For North Jersey's best high-school distance runners, the Penn Relays invitation means little sleep and a lot of research. Roxbury's Gianna Benfatti, leading off a 4x800 at Franklin Field, says she channels her nerves as she prepares for the 130th edition of the carnival.

Key Takeaways

  • 1."That's what Gianna Benfatti will have to face, as the leadoff leg of Roxbury's 4x800," the Morristown Daily Record noted this week.
  • 2.It helps me run faster." Roxbury, Randolph and Morristown all feature in the 9 a.m.
  • 3.Her mother still holds the Morris County 400-metre record, set in 54.97 at the 1996 Meet of Champions for Morris Catholic - but she never ran at Penn herself.

For the high-school runners from New Jersey's Morris and Sussex counties who won tickets to the 2026 Penn Relays, an invitation to Franklin Field is as much a sleepless-night event as a racing one.

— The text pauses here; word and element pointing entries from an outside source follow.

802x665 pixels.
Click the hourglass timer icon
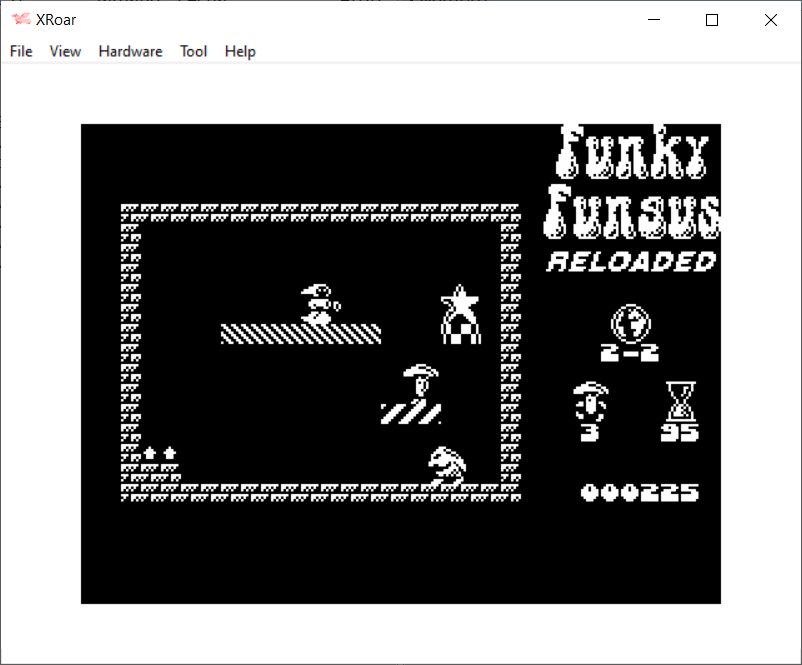pyautogui.click(x=680, y=401)
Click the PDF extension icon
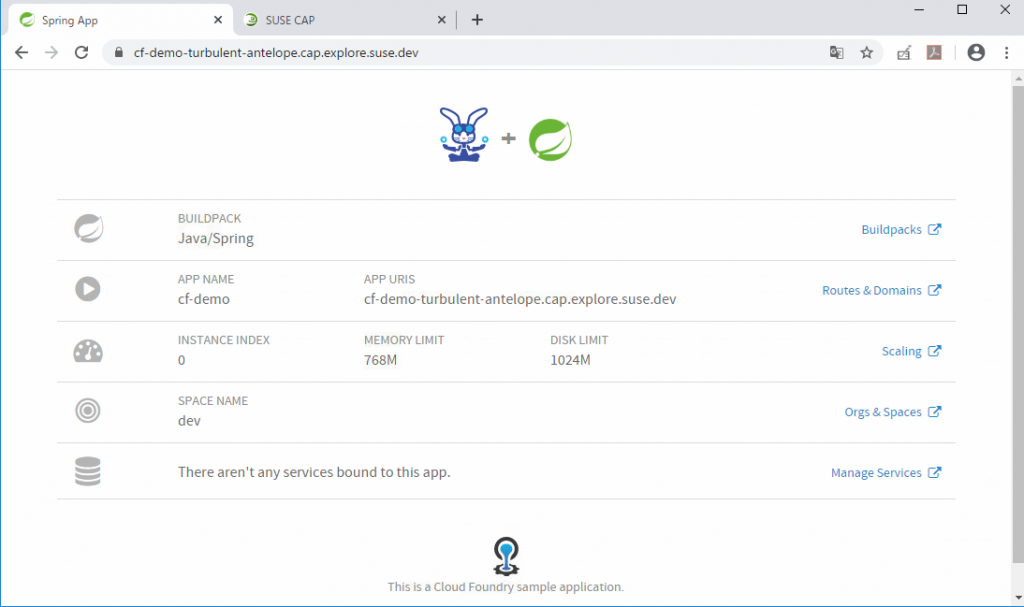Screen dimensions: 1024x607 [934, 53]
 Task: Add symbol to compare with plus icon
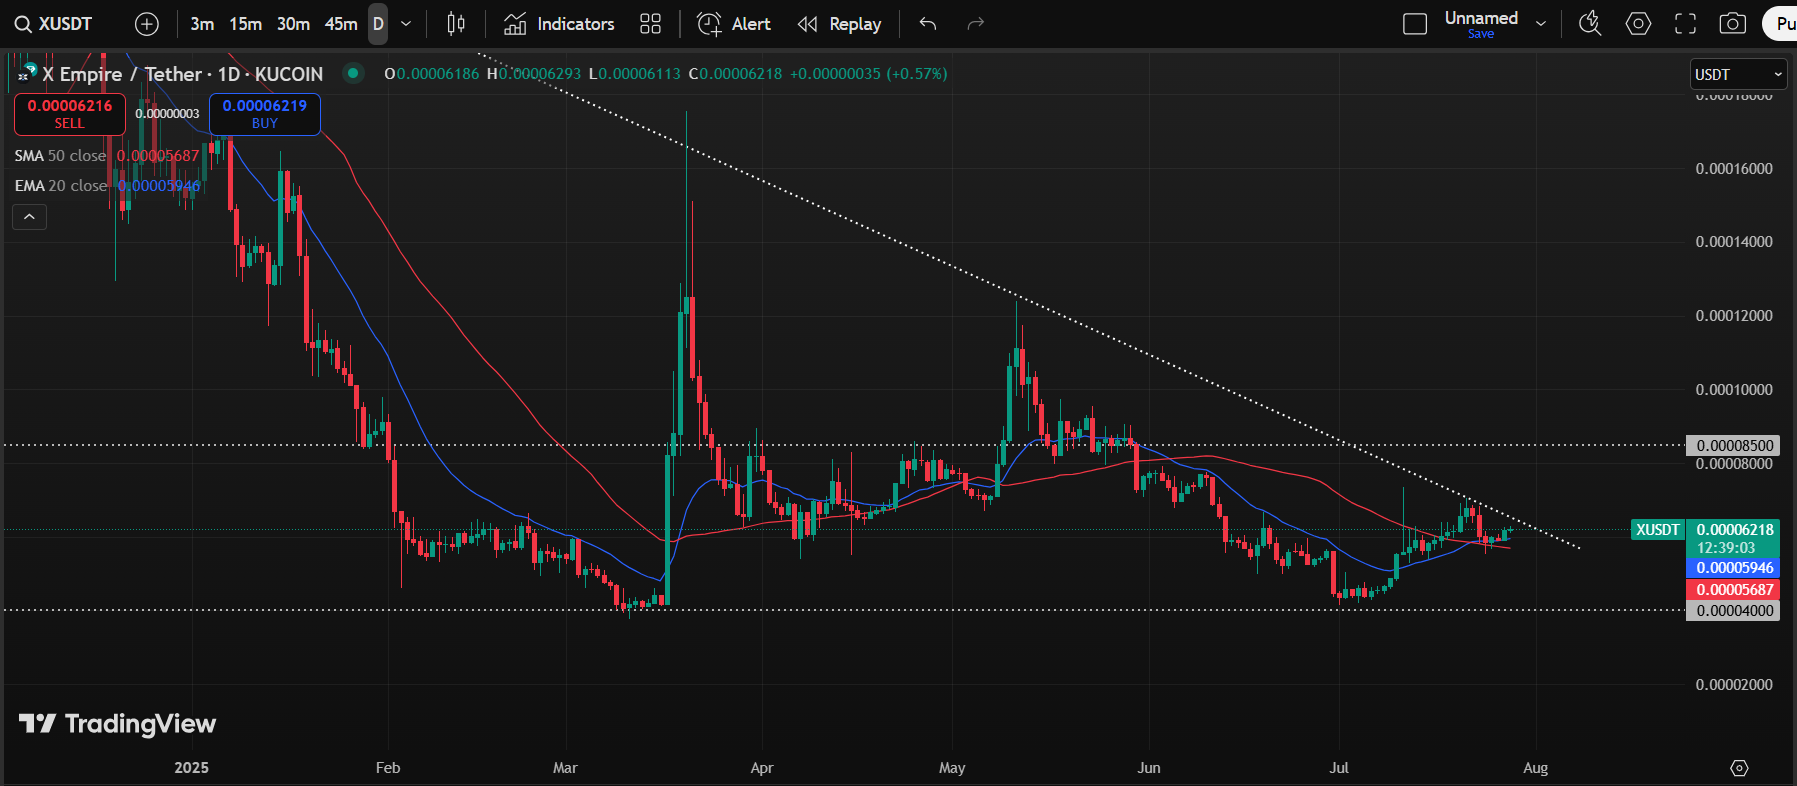click(x=147, y=24)
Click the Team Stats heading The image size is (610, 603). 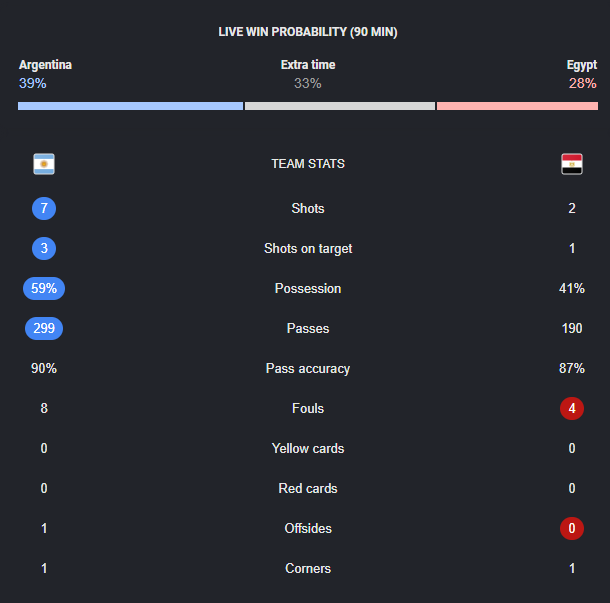[x=308, y=164]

Morris Hills senior Nolan Ribeiro, who anchors the boys' 4x800 invited to Philadelphia this week, barely slept the night the formal invitation came through. Instead, the distance runner spent the evening watching old race videos, searching for clues in how past leads started and unwound. One detail he fixed on: average three-day attendance at Penn sits around 100,000, creating a rolling wall of noise on the back straight most athletes have never experienced.

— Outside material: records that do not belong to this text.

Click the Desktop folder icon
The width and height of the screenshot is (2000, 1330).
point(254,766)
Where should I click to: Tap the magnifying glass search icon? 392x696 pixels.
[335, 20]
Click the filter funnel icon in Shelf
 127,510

"That's what Gianna Benfatti will have to face, as the leadoff leg of Roxbury's 4x800," the Morristown Daily Record noted this week. Benfatti, a second-year Penn Relays runner who did not carry the lead stick last spring, consulted both her mother Vanessa Lewis Benfatti and Roxbury's 2025 leadoff Leah Johnson. Her mother still holds the Morris County 400-metre record, set in 54.97 at the 1996 Meet of Champions for Morris Catholic - but she never ran at Penn herself.

"I've got to be tough mentally and physically and remember my teammates are counting on me, so I run it as fast as I can," Benfatti said. "It's nerve-racking, but you've got to use it to your advantage. I imagine, when I'm running, the nerves leaving my body. It helps me run faster."

Roxbury, Randolph and Morristown all feature in the 9 a.m. girls' 4x800 heats that open Thursday's schedule. The boys' 4x800 kicks off Friday morning, and the boys' 4x400 heats run alongside the Saturday afternoon college, Masters and international blocks.

Penn is a step up in scale for almost every high-school relay it welcomes. Teams that run their regular state-meet distances under 10,000 fans suddenly hit Franklin Field with a carrying track, crosswinds off the river and a grandstand culture that treats the open 800 metres like a heavyweight title fight. For runners like Benfatti, whose 2:20 personal best has room to come down, the three-day carnival is as much an acid test as a showcase.